Your task:
Range to reproduce from the entries below: the line with "Política de Privacidade (378, 2303)", the line with "Docs (54, 18)", and every line in between. Give them exactly and give nothing else.

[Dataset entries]
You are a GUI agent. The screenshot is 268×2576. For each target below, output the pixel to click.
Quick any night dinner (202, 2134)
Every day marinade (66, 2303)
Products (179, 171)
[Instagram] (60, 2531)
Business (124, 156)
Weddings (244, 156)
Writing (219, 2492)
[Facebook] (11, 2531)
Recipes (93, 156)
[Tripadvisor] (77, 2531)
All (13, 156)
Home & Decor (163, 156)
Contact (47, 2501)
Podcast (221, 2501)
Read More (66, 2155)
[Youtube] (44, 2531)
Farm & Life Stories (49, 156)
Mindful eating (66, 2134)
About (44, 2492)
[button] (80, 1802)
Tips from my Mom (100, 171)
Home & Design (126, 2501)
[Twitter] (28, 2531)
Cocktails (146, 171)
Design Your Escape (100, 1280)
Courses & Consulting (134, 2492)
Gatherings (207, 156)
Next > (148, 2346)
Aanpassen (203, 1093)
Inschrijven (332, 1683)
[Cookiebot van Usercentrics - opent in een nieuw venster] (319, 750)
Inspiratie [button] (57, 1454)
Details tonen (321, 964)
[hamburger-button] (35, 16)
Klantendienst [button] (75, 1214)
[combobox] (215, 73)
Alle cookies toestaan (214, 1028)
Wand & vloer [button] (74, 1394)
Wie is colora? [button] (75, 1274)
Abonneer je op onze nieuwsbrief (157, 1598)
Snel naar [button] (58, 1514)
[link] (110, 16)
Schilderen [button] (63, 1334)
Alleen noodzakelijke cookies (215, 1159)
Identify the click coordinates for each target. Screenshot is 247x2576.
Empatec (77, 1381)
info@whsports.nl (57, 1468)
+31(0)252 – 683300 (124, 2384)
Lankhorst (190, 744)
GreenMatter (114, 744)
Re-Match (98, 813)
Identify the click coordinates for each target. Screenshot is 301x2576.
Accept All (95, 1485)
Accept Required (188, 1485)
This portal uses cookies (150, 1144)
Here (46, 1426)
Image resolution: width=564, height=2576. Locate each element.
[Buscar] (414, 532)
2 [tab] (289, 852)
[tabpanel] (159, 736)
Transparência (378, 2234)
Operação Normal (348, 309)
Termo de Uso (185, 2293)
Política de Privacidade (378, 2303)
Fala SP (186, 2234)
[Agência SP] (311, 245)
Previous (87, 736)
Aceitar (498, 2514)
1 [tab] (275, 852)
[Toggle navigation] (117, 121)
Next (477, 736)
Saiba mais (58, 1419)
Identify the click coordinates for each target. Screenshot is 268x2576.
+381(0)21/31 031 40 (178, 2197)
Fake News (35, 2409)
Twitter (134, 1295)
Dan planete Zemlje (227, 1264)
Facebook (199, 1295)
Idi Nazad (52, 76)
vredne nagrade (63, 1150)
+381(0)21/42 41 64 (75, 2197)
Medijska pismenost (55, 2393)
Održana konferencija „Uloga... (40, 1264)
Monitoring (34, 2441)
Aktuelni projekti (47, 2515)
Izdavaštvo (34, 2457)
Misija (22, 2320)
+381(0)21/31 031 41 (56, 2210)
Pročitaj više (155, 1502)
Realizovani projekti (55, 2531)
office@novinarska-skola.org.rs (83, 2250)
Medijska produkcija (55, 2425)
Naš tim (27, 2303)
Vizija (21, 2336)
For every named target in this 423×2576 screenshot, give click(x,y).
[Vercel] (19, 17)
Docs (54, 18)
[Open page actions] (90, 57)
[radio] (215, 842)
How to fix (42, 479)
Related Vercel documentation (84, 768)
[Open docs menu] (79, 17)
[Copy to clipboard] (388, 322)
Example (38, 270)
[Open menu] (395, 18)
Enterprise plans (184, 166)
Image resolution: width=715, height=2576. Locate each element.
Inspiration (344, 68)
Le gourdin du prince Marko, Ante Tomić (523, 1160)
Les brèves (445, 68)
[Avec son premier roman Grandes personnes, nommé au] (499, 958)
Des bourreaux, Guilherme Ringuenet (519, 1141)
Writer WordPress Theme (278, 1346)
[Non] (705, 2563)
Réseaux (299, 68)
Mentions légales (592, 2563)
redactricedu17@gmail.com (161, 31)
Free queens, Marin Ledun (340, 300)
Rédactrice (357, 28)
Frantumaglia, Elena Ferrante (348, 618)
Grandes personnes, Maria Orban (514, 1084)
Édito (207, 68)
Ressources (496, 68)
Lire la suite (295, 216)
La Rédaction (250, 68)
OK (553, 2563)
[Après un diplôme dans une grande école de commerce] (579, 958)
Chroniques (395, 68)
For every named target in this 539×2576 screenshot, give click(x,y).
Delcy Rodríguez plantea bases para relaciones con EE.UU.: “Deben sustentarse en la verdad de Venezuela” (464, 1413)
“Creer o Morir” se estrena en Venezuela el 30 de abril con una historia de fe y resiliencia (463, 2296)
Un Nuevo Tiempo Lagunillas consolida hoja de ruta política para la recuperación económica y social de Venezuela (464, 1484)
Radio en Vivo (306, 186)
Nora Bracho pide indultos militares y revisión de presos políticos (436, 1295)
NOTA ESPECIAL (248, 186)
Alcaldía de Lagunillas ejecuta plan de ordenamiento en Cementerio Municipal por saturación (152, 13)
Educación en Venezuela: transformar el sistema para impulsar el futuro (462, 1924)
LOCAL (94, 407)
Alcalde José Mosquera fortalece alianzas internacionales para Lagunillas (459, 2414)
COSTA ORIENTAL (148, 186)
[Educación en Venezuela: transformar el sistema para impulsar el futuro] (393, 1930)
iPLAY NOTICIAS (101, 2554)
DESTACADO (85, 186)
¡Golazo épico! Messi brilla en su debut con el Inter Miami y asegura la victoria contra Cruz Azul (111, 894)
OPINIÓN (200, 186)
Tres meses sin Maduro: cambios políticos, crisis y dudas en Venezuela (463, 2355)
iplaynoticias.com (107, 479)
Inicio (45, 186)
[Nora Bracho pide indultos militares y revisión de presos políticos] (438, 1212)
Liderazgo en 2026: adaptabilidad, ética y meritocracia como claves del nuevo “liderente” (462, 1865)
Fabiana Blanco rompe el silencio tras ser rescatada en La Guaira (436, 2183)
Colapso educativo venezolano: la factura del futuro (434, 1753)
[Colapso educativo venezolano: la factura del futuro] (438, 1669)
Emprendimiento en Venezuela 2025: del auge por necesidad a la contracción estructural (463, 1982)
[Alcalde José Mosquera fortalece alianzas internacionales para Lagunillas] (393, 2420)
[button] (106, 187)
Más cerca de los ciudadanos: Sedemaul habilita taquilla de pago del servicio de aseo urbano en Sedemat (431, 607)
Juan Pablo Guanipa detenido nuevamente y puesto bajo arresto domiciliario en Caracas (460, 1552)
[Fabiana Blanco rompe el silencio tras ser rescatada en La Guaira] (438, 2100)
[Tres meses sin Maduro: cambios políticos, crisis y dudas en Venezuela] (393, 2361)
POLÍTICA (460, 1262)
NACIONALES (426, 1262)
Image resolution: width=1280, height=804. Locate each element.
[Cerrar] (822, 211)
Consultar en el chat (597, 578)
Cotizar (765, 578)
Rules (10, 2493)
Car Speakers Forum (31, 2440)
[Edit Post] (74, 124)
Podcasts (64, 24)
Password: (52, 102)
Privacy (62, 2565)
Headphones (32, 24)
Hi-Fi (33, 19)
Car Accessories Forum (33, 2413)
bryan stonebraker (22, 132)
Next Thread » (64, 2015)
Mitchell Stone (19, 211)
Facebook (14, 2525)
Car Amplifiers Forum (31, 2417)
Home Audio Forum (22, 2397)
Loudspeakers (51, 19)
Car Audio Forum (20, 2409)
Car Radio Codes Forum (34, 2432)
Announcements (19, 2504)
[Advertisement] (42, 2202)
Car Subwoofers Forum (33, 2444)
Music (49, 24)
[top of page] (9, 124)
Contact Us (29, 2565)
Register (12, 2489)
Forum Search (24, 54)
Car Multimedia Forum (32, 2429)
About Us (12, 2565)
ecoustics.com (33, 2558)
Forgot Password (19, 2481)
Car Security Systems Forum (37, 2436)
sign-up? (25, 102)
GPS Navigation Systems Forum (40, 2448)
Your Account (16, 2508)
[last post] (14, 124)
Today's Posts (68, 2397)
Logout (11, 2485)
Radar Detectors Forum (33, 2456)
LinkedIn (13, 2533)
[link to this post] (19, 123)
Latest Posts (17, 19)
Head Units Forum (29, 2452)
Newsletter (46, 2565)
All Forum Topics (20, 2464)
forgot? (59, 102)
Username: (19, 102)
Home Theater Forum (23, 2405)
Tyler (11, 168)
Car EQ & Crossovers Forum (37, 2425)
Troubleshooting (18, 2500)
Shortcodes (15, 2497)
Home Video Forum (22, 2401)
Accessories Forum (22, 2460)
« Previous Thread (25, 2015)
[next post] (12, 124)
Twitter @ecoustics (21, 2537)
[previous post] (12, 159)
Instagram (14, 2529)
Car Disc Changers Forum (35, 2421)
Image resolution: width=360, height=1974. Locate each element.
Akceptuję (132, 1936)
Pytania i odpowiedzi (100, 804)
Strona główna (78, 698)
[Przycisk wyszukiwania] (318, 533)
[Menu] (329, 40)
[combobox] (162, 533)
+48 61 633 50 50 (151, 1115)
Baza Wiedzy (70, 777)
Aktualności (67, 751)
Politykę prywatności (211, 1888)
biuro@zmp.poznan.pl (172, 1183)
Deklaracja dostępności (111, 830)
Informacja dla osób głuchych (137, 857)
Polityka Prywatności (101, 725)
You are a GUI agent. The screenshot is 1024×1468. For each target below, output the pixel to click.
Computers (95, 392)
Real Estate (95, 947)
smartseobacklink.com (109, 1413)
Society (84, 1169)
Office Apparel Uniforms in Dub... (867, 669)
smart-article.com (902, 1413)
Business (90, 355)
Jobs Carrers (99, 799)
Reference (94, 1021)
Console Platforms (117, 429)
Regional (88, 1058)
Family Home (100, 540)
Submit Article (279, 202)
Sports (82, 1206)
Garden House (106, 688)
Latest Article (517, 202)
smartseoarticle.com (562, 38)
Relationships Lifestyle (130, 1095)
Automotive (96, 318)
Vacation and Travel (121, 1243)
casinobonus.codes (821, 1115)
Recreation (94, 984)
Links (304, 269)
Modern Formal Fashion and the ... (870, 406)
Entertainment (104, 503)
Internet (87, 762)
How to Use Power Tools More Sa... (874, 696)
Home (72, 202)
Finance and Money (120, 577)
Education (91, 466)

Task solution:
Política de Privacidade (378, 2303)
Fala SP (186, 2234)
[Agência SP] (311, 245)
Previous (87, 736)
Aceitar (498, 2514)
1 [tab] (275, 852)
[Toggle navigation] (117, 121)
Next (477, 736)
Saiba mais (58, 1419)
Identify the click coordinates for each target. Screenshot is 268x2576.
+381(0)21/31 031 40 (178, 2197)
Fake News (35, 2409)
Twitter (134, 1295)
Dan planete Zemlje (227, 1264)
Facebook (199, 1295)
Idi Nazad (52, 76)
vredne nagrade (63, 1150)
+381(0)21/42 41 64 (75, 2197)
Medijska pismenost (55, 2393)
Održana konferencija „Uloga... (40, 1264)
Monitoring (34, 2441)
Aktuelni projekti (47, 2515)
Izdavaštvo (34, 2457)
Misija (22, 2320)
+381(0)21/31 031 41 (56, 2210)
Pročitaj više (155, 1502)
Realizovani projekti (55, 2531)
office@novinarska-skola.org.rs (83, 2250)
Medijska produkcija (55, 2425)
Naš tim (27, 2303)
Vizija (21, 2336)
For every named target in this 423×2576 screenshot, give click(x,y).
[Vercel] (19, 17)
Docs (54, 18)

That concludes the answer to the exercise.